◆ Provided information
_ _ _ _ _

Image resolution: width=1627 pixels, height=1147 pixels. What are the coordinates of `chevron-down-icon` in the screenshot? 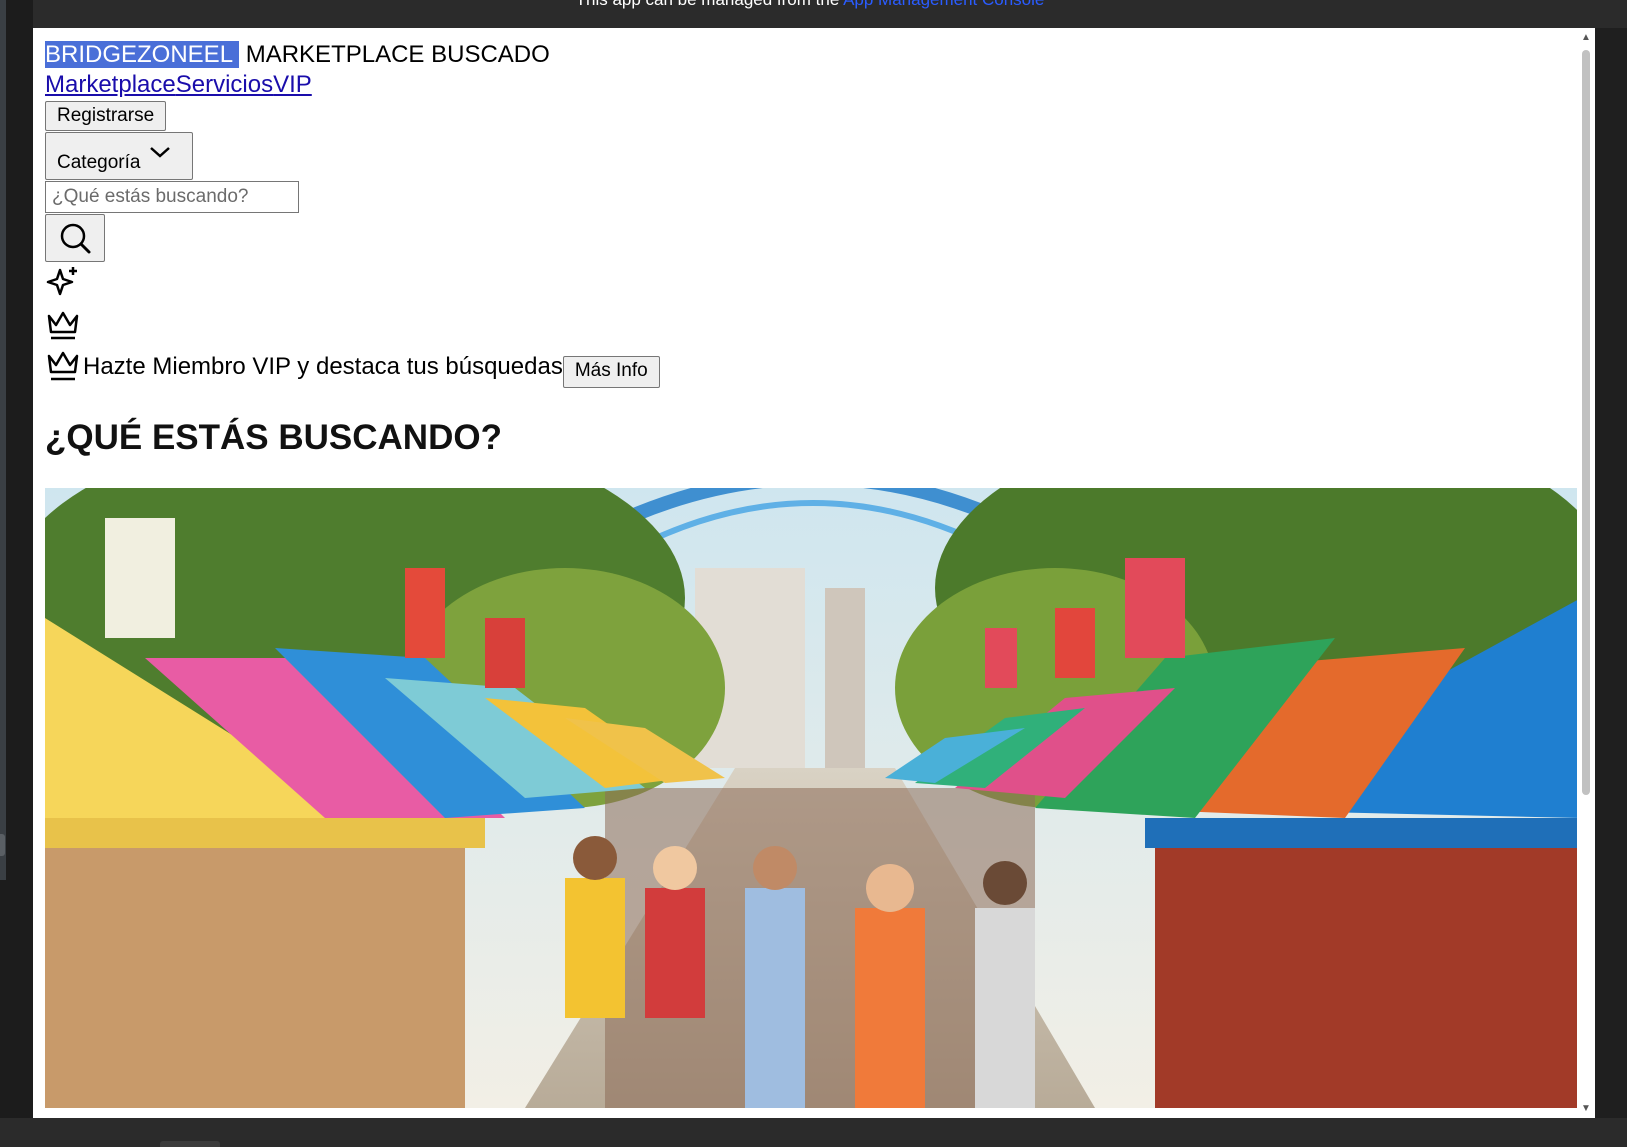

_ _ _ _ _

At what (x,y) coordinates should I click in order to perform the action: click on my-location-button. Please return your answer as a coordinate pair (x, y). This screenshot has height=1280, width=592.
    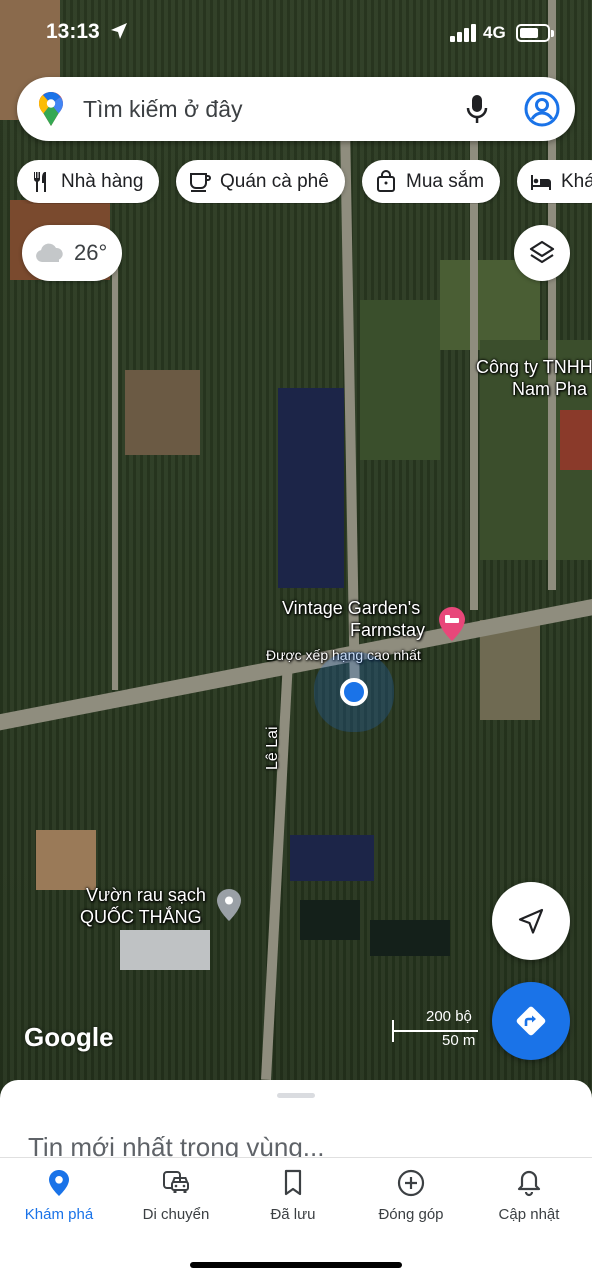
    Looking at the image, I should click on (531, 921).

_ _ _ _ _

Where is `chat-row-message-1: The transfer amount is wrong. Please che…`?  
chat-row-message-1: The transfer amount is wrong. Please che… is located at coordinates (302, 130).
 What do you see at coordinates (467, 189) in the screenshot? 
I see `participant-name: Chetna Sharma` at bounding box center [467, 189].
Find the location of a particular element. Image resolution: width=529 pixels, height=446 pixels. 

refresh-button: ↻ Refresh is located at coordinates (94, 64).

_ _ _ _ _

◆ Exercise prompt
Copy the lines above exactly, starting with the line that contains "At what (x,y)" and ending with the line that contains "Looking at the", both included, and leave the pictures out.

◆ Response for this exercise
At what (x,y) coordinates should I click in order to perform the action: click on my-location-button. Please return your answer as a coordinate pair (x, y). This screenshot has height=1280, width=592.
    Looking at the image, I should click on (531, 921).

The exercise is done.